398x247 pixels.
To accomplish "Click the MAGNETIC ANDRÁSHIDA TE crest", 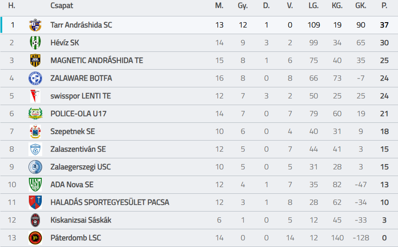I will coord(35,61).
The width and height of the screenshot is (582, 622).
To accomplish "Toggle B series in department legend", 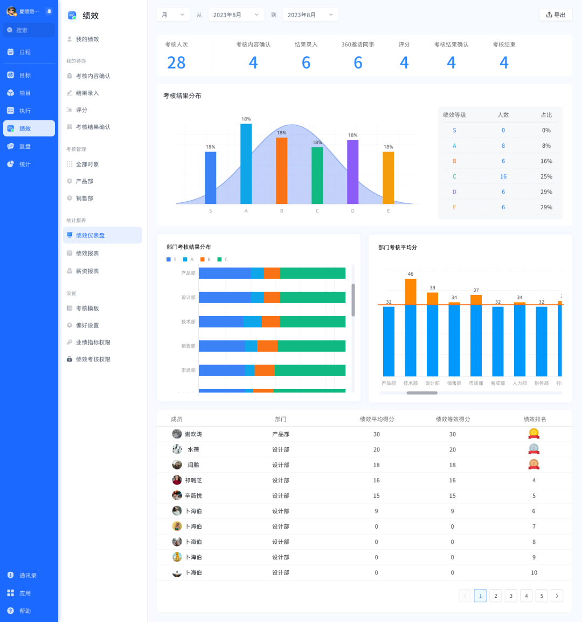I will (x=205, y=259).
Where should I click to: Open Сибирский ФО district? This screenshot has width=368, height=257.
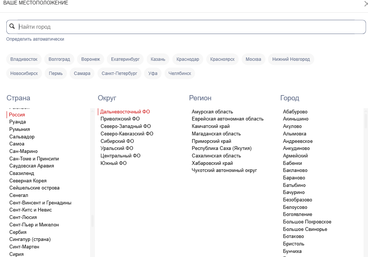pos(117,141)
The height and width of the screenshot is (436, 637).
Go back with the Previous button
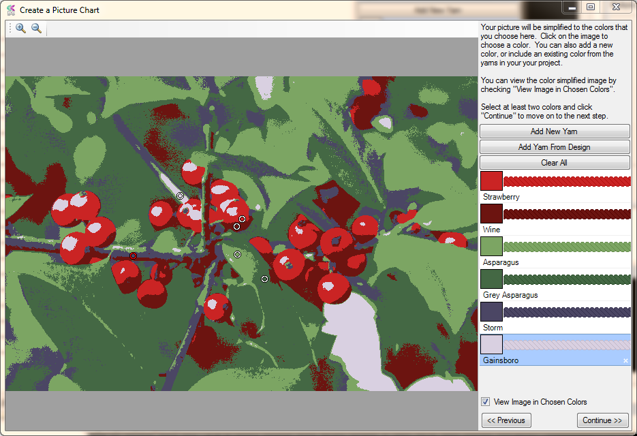[506, 420]
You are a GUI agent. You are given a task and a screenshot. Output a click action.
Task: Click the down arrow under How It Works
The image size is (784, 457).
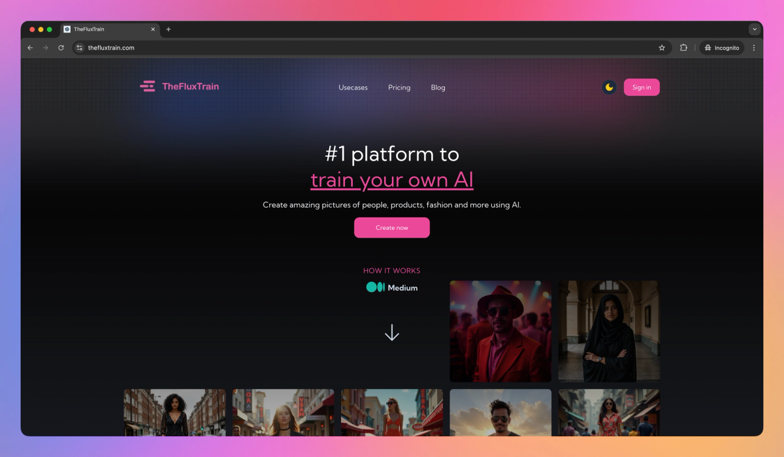391,332
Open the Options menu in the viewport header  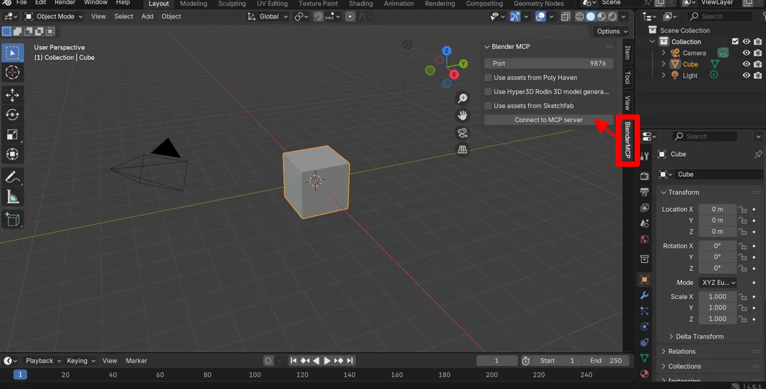click(610, 31)
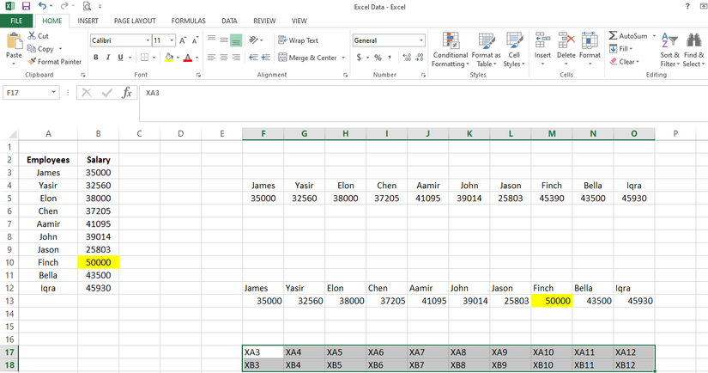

+ + + + +

What you need to produce is an exact copy of the entries above, limited to the lines from the one with "Where should I" up to and including the one with "You are a GUI", without pictures.

Where should I click to: Open Сибирский ФО district? This screenshot has width=368, height=257.
pos(117,141)
The height and width of the screenshot is (436, 637).
Go back with the Previous button
[506, 420]
You are a GUI agent. You are given a task and a screenshot. Output a click action.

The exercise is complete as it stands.